Travis McDonald Photo


Two weeks away from home, sleeping in a college dorm room, digging for historical artifacts, staying up late, going on field trips. Does it make you wish you were a kid at summer camp again?

You can't turn back the clock to recapture your youth, but you can go to this summer camp.

For 16 years, the Poplar Forest Restoration Field School has catered to a diverse group of adult "campers" whose idea of heaven is two weeks of intense, hands-on training in museum quality research and restoration. Poplar Forest, near Lynchburg, Virginia was Thomas Jefferson's final great architectural work, as well as his retreat from the demands of public life. The estate consists of an brick octagonal mansion circa 1806, outbuildings and landscaped grounds.

Over the course of two weeks, field school students will hear 120 hours of lectures, participate in architectural and archeological investigations, visit area public and private restoration projects, and produce professional quality documentation, including architectural drawings and photos. A typical day might include a field trip, on-site demonstrations of restoration techniques, a hands-on activity and a reading (yes, homework) assignment.

An interest in historical restoration, rather than actual experience, is key in being selected for the program. Participants have included undergraduate and graduate students, historians, architects, interior designers, craftsmen and contractors, as well as a sprinkling of adults from other walks of live who happen to have a hankering for hands-on history.

The course is inexpensive -- $350 (nor including room and board). For the first time this year, the Vernacular Architecture Forum offered two fieldwork scholarships for this and five other field schools. Dormitory rooms with shared bath and kitchen facilities are available at Lynchburg College for approximately $22 a day. Students are encouraged to stay at the college to facilitate after-hours discussion and work groups.

Travis McDonald, Poplar Forest architectural historian and founder of the field school, hand picks students based on an application essay and recommendations. Enrollment is limited to 10 to 12 students.

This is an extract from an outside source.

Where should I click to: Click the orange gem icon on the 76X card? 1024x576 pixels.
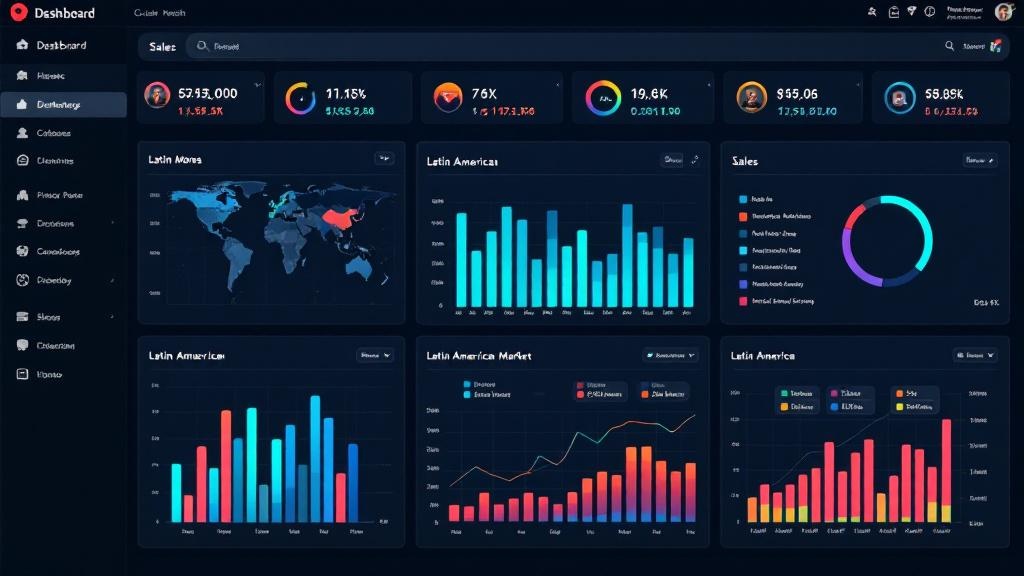(x=447, y=97)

Poplar Forest is an active restoration project and the bulk of the lectures and activities take place on the grounds. Field school students might observe workmen hand carving moulding based on an original Jeffersonian design, or mixing a batch of lime mortar from a historic recipe.

The highlight of the program for most, McDonald says, is the investigation of a structure from inside out. This can be a historic public building, or in some cases, a local house of historic significance. Students take measurements, do architectural drawings, photos, research and documentation.


frieze model
Plastic model of the frieze Jefferson designed for the main room of Poplar Forest. Visible above is the skylight that provides natural light for the windowless room.
OHW Photo


"Details are important," says McDonald. "It's critical to learn how to 'read a house.'"

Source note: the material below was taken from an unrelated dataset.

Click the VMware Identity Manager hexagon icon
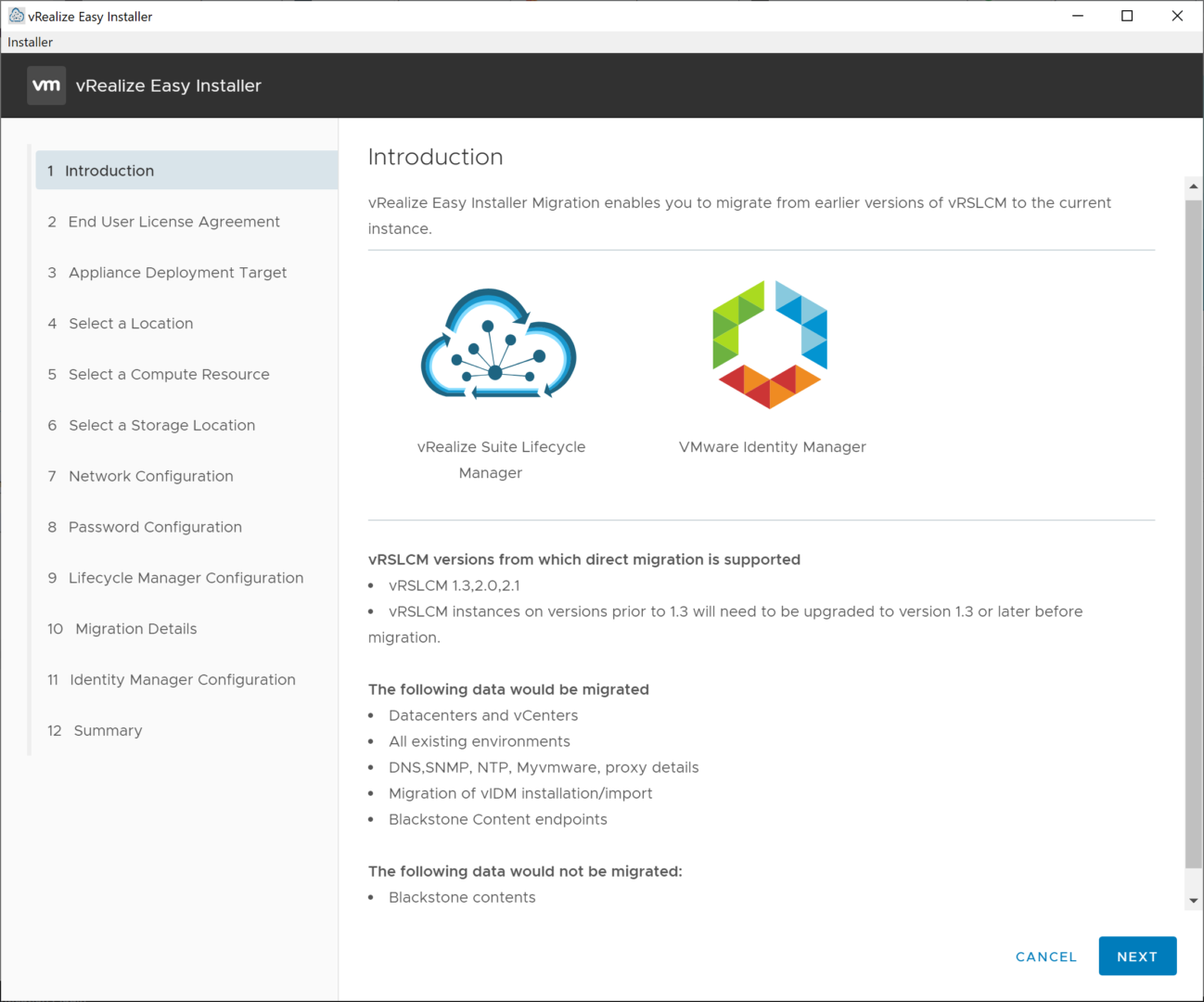The image size is (1204, 1002). [x=770, y=344]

By this he means researching and interpreting artifacts and documents, documenting materials, understanding historic procedures, and finally synthesizing all the tiny details into a document that records the history of the house.

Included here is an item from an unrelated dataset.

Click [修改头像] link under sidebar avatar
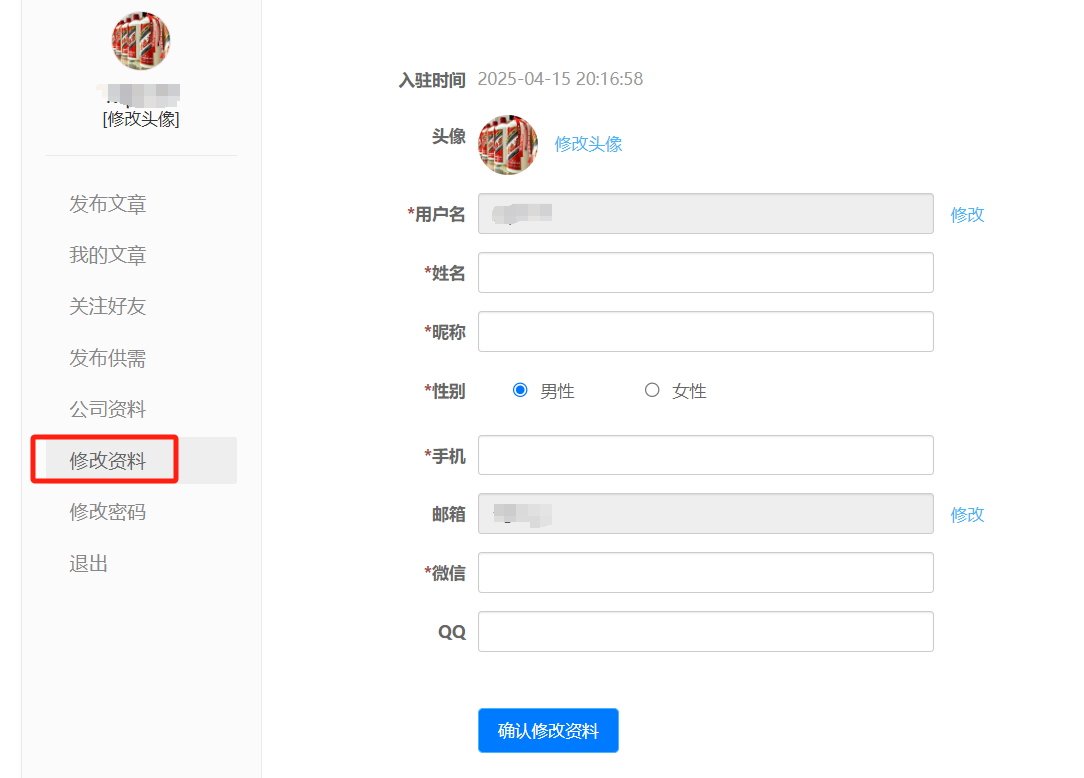Screen dimensions: 1084x778 tap(141, 119)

It's the same process that has won Poplar Forest the coveted Honor Award from the National Trust for Historic Preservation. For example, it wasn't enough to know that plans for the frieze in the most formal central room in the Poplar Forest octagonal house broke from strict classical order and included ox skulls, rather than human faces. Was this an unlikely mistake by Jefferson? An inaccurate interpretation of an order? An inappropriate later addition?

An investigation revealed the answer. In a letter to his confused sculptor, Jefferson explained that since Poplar Forest was a private dwelling, he felt he could take a little liberty and "follow (his) fancy...although in a public work I feel bound to follow authority strictly."

Although Jefferson never lived to see the fruition of his design, craftsmen have recreated the elaborate frieze based on records and drawings.


  • The 2006 Restoration Field School dates are May 28 to June 10.
  • From June 4 to July 7, 2006, a historical archeology summer program will be held. Participants will work with Poplar Forest archeologists, excavating an early nineteenth-century building complex adjacent to Jefferson's ornamental grounds.
  • The University of Virginia School of Continuing & Professional Studies is sponsoring an archeology camp for teachers from July 31 to August 4.

More information of Poplar Forest's Field School and camps can be found on the Poplar Forest Web site.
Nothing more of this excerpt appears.